Penulis: Choirul Arifin
Editor: Wahyu Aji
Laporan Wartawan Tribunnews, Choirul Arifin
TRIBUNNEWS.COM, JAKARTA - Polemik tentang regulasi terkait layanan Over The Top (OTT) masih terus berlangsung hingga akhir pemerintahan Presiden Joko Widodo.
Pasalnya Kementerian Komunikasi dan Informatika atau Kominfo hingga kini belum menerbitkan aturan yang jelas terkait layanan Over The Top (OTT).
Sejumlah pihak seperti perusahaan operator telekomuniasi hingga Dewan Perwakilan Rakyat (DPR) sudah mendesak pemerintah dalam hal ini Kominfo untuk membuat regulasi layanan OTT.
DPR selain sudah mendesak Kementerian Kominfo, mereka juga sudah meminta Kementerian BUMN agar segera menerbitkan layanan OTT.
Di sisi lain, masyarakat Indonesia semakin bergantung terhadap layanan OTT asing.

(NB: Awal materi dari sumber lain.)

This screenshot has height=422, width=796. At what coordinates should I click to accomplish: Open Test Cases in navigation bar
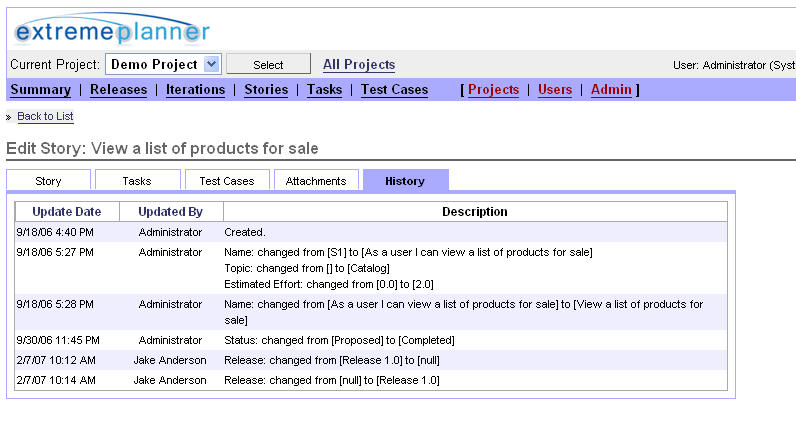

Ketika sudah tergantung terhadap layanan OTT asing, banyak masyarakat justru mengeluh mengenai kelambatan akses internet di Indonesia.
Ketua Bidang Infrastruktur Telematika Nasional Mastel, Sigit Puspito Wigati Jarot mengatakan, untuk menyehatkan industry seluler memang perlu ada regulasi untuk mengatur OTT.
Dia menjelaskan jika saat ini terjadi ketimpangan pendapatan antara perusahaan operator telekomunikasi dengan Perusahaan OTT secara global.
“Dari data SNS Insider, OTT secara global mampu meraup 295,24 miliar USD pada tahun 2021 dan kemungkinan akan tumbuh hingga 1,951 triliun USD pada tahun 2030,” ujar Sigit saat menjadi pembicara di acara diskusi mengupas regulasi industri OTT bertajuk Selular Business Forum di Jakarta, Rabu, 27 Desember 2023.
Sigit juga menjabarkan perbandingan pendapatan telekomunikasi dengan OTT.
“Pendapatan operator telekomunikasi pada tahun 2010 memang bisa mencapai 458 miliar USD dari SMS dan voice, sedangkan OTT dulu hanya 41 miliar USD. Tetapi, kini pada tahun 2021 terbalik, perusahaan telekomunikasi hanya mendapat 702 miliar USD sedangkan OTT 753 miliar USD," ujarnya.
"Prediksinya, pendapatan OTT akan terus naik ke depannya,” sambung Sigit.
OTT terutama dari luar negeri saat ini sangat menikmati keuntungan dari penggunanya di Indonesia, justru perusahaan operator telekomunikasi negeri ini menderita.
Hal ini lantaran mereka dipaksa untuk membangun infrastruktur digital yang cepat dan andal. Padahal untuk membangun infrastruktur digital yang mumpuni jelas tidaklah mudah serta tidak murah.